▶ [Problem]: Copy the lines from the one containing "Select the Wins star icon" through the one containing "Image resolution: width=600", swapping "star" for "heart" and changing nothing else.

▶ [Stored records]:
*****

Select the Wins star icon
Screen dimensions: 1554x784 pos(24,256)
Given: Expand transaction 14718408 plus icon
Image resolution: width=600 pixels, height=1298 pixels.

*****

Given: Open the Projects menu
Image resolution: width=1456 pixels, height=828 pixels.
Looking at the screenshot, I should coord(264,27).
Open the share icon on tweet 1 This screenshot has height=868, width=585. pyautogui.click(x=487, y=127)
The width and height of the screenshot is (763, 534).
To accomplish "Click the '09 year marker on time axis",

*****

▶ [The answer]:
Select the Wins heart icon
Screen dimensions: 1554x784 pos(24,256)
Given: Expand transaction 14718408 plus icon
Image resolution: width=600 pixels, height=1298 pixels.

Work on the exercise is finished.